Queremos tanto a Scarlett

El truco es conocido: un grupo de editores se reúne en torno de una mesa y pregunta quién es la chica del momento. Comienza entonces una extraña danza de gustos personales durante las que ese grupo de expertos observa una sucesión de fotos con mirada de ontomólogo, en busca de los beneficios de caderas, culos y tetas, en primerísimo término, aunque luego, en segunda ronda, pueden asomar matices que le conceden al gran jurado un aspecto menos primario y más civilizado. Durante las últimas dos décadas, el reino de la belleza femenina (aunque la idea de belleza no siempre tienen grandes posibilidades de éxito frente al menos prestigioso pero contundente concepto de lo caliente) tuvo dos monarcas: Angelina Jolie y Scarlett Johansson, la primera la suma de todas las perfecciones del cuerpo, la última la mujer que amamos amar, para utilizar la expresión acuñada por GQ. Es inevitable: cada vez que aparece una nueva sesión de fotos de alguna de ellas, sentimos que en ese instante nos enamora, nos mira a los ojos, nos susurra en el oído, nos muerde en el cuello, nos acaricia los muslos, y así. Sucede que lo hacen con una legión de hombres -seductoras seriales, mujeres antropófagas-, pero cada uno de nosotros (hombres débiles, bah) cree que se trata de algo personal. La que acaba de reaparecer es Scarlett, musa inspiradora, que, además, canta. Y no entregándose a un repertorio plagado de hits, sino como lo que todos deseamos que sea: una chica cool capaz de tomar riesgos artísticos. Scarlett acaba de anunciar que editará un álbum con temas de Tom Waits. Lo único que conocíamos de ella en territorio musical era su versión de Summertime (espléndida entre las más de 2600 versiones del célebre tema de George Gershwin que es parte de Porgy & Bess), inlcuída en el álbum Unexpected Dreams: Songs From the Stars. Lo demás era esa imagen eterea en El hombre que nunca estuvo o en la primera secuencia de Match Point. Y ahora llega esto: un disco de raro lirismo, con David Bowie como invitado, que la pondrá una vez más en boca de todos.
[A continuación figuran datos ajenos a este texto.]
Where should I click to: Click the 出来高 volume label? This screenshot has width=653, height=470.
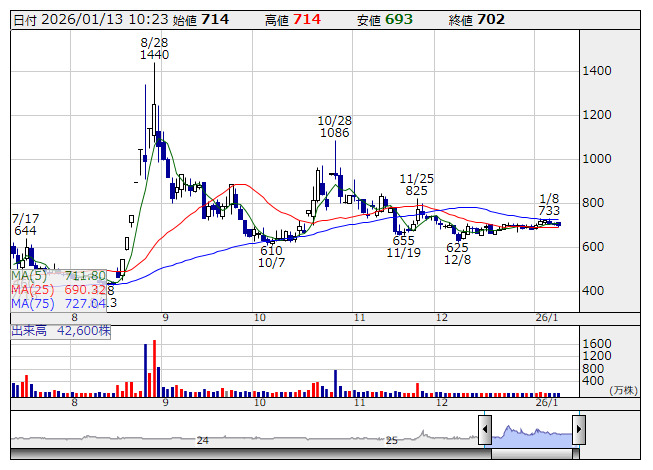(x=30, y=328)
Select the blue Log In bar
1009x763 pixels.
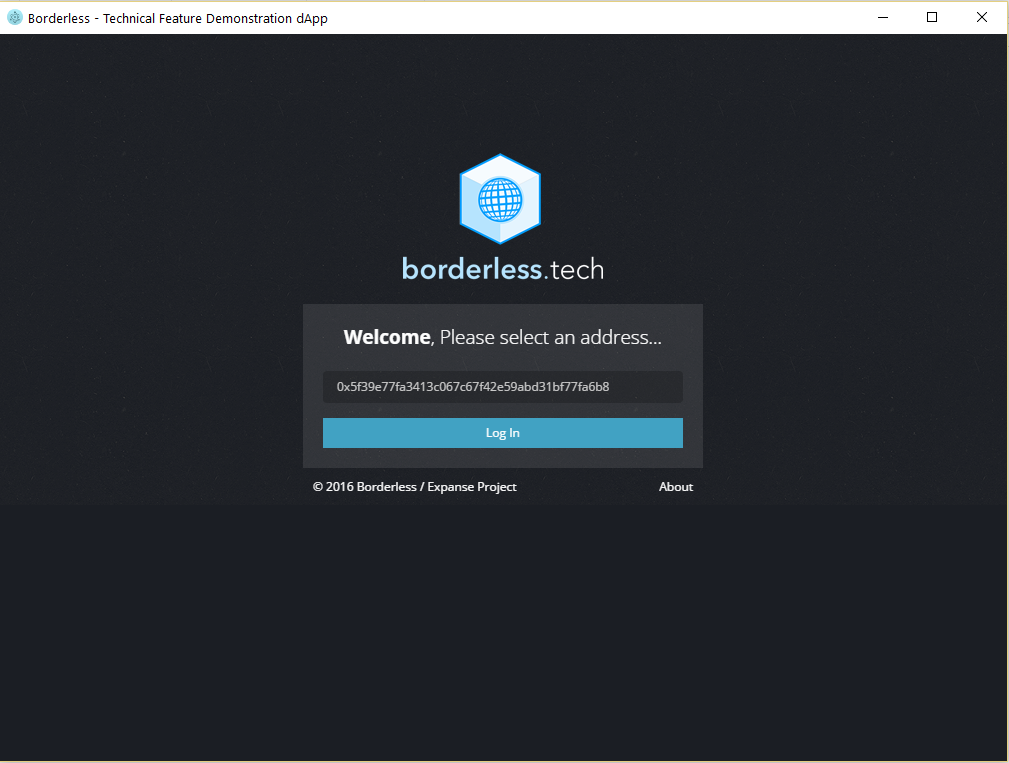502,432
viernes, 4 de abril de 2008

El sueño eterno

“Los veo moverse por última vez en el resplandor del cierre, soñando la revista perfecta con la inútil obstinación de Sísifo: apenas reciban los ejemplares de prueba de la nueva edición, sabrán una vez más que no la han conseguido, pero volverán a intentarlo porque en esa terca búsqueda de la perfección (y acaso de alguna forma de la verdad) escribirán un capítulo nuevo de sus maravillosas biografías.” Han transcurrido muchos meses desde que escribí esa despedida de Rolling Stone, cuando en el número 100 de la publicación dejé la dirección editorial en manos de Ernesto Martelli. Pero sucede que hoy se cumplen 10 años desde su nacimiento en nuestro país, de modo que no tengo más remedio: es tiempo de echar una mirada atrás. Tengo la fortuna de que mi oficina sea lindera a las mesas de trabajo de Rolling Stone. Es un privilegio, porque allí se producen algunas de las mejores creaciones periodísticas, producciones fotográficas y piezas de diseño de este país. Sin embargo, en la hora de la inevitable melancolía, no es tanto eso lo que importa. Lo esencial es más bien la nobleza y la pasión con que los alquimistas de Rolling Stone llevaron adelante esa magia durante todos estos años. Lo esencial es la búsqueda de la verdad, la conquista de la belleza: detrás de la pompa de los retratos fantasiosos de las estrellas de rock, detrás de los andamiajes sobre los que se monta el artefacto pop, está la vocación por observar el mundo y comprenderlo, y acaso la más firme voluntad de que todos (los lectores, pero también quienes llevamos adelante la labor periodística) seamos un poco mejores cada día.